Secondo Varldenidag.se, già nel 2011, in qualità di segretario generale di RFSU, ha guidato un seminario sull’educazione sessuale presso la Commissione delle donne dell’Onu a New York. Durante quell’evento, che suscitò diverse polemiche, l’attivista svedese dichiarò che “l’educazione sessuale è uno strumento potente”.
Molte iniziative sull’educazione sessuale sono state infatti portate avanti dalla RFSU durante la sua direzione. In particolare è stato prodotto materiale divulgativo rivolto alle scolaresche della Svezia. Molto diffiso è stato “Sex on the map”, film a cartone animato progettato per essere utilizzato nei programmi di educazione sessuale nelle scuole medie. L’ambientazione si svolge in una biblioteca scolastica in cui cinque studenti assitono a una lezione di educazione sessuale in cui si parla di ogni tipo di pratica, con tanto di animazioni che mostrano in maniera esplicita (preliminary compresi) rapporti sessuali tra adolescenti. Sempre stando alla relazione pubblicata da Varldenidag.se, i progetti messi a punto da RFSU prevedono anche che bambini in età scolastica siano informati su tutte le tecniche sessuali, compreso il sesso anale e di gruppo e che la scuola offra loro anche “figure fiabesche presentate in una prospettiva LGBT”.

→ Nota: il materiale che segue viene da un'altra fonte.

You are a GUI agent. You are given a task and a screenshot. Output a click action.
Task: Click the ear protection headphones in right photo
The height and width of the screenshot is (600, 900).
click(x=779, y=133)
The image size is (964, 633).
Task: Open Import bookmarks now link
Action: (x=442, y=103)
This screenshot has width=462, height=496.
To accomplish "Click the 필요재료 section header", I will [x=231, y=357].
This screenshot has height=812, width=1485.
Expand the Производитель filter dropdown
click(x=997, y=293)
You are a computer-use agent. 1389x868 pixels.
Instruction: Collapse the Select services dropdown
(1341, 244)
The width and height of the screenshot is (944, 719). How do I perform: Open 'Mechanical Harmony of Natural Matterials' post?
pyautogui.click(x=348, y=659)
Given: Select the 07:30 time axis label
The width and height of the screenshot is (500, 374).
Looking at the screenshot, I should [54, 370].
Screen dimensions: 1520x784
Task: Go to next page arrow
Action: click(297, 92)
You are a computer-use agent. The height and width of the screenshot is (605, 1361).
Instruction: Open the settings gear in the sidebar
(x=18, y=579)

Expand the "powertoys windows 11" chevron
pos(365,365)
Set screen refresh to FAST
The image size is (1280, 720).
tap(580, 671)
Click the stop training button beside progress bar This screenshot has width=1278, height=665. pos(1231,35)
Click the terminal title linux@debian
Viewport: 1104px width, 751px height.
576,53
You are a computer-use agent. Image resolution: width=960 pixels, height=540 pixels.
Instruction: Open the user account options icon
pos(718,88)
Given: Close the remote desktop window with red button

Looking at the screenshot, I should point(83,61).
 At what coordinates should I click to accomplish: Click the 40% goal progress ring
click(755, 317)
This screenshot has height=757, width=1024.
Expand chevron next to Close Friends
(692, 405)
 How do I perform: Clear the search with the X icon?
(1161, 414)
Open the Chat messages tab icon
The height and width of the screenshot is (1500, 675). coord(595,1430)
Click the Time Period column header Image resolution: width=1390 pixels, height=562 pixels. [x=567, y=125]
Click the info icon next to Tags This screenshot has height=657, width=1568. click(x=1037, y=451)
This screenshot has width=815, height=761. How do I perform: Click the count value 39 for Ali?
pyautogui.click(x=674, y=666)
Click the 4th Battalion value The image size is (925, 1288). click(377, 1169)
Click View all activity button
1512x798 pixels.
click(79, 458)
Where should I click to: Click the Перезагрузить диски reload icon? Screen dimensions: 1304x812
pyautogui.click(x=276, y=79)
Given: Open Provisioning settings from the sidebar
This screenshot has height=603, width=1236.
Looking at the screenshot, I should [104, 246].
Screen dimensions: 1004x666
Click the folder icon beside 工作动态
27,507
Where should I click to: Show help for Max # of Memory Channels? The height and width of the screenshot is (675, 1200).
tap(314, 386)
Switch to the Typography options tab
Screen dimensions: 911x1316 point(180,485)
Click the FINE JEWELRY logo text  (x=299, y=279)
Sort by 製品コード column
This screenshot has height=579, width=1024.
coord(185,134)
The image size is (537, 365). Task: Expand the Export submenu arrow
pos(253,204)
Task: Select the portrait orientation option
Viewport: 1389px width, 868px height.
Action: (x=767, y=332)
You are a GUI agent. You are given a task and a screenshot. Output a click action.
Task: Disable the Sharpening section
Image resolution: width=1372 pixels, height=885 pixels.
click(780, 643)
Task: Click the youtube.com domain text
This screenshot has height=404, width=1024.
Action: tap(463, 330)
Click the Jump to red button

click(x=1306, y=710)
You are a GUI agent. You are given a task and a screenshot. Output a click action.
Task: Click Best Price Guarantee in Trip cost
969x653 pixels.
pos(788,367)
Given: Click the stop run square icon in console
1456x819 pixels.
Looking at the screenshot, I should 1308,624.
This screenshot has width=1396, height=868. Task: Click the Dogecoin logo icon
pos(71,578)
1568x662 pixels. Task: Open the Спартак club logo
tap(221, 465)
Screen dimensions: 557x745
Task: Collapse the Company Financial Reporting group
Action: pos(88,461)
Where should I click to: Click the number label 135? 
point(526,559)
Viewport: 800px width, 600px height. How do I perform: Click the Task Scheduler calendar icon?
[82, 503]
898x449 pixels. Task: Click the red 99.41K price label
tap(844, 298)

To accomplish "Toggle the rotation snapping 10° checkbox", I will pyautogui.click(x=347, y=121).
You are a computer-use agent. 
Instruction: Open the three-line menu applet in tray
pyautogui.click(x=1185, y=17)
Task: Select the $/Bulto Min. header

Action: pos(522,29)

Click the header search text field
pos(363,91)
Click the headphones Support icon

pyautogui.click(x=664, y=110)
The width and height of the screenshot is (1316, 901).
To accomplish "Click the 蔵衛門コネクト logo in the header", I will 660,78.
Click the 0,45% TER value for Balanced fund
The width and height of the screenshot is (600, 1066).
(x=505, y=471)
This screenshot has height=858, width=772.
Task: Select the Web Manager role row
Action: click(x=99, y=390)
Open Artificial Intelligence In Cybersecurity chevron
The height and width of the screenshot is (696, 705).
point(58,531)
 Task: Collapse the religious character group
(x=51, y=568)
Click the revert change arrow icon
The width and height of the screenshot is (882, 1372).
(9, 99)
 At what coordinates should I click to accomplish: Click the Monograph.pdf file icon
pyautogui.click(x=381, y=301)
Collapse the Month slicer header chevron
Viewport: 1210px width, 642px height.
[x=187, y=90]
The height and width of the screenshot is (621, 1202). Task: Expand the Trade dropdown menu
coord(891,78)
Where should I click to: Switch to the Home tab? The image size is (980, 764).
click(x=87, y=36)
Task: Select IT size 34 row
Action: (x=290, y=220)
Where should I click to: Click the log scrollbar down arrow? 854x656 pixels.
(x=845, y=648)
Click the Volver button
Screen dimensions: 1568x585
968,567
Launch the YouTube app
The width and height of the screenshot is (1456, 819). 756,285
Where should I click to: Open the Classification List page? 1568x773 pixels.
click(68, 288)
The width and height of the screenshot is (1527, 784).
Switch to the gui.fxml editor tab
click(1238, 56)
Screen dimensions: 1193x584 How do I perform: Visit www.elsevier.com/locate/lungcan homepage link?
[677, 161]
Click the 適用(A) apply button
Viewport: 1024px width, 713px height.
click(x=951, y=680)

I risultati della “politica sessuale” svedese sono sotto gli occhi di tutti. La Svezia è il Paese europeo con il più alto tasso di violenze sessuali, tra quelli con il più elevato tasso di aborti e con un gran numero di depressioni e malattie mentali tra le giovani donne. Riprodurre su scala planetaria questo modello dovrebbe quindi suonare come una minaccia.
Alla luce di quanto detto, l’interrogativo iniziale su cosa dobbiamo aspettarci da Asa Regnér sembra quindi un mero esercizio retorico. Non è retorica invece l’esortazione a presidiare tutti gli spazi di discussione che si aprono in seno alle agenzie internazionali, anche tramite i propri rappresentanti nazionali. È semplicemente delittuoso lasciare che le politiche mondiali sulla sessualità e la pianificazione famigliare siano pianificate da minoranze ideologiche organizzate.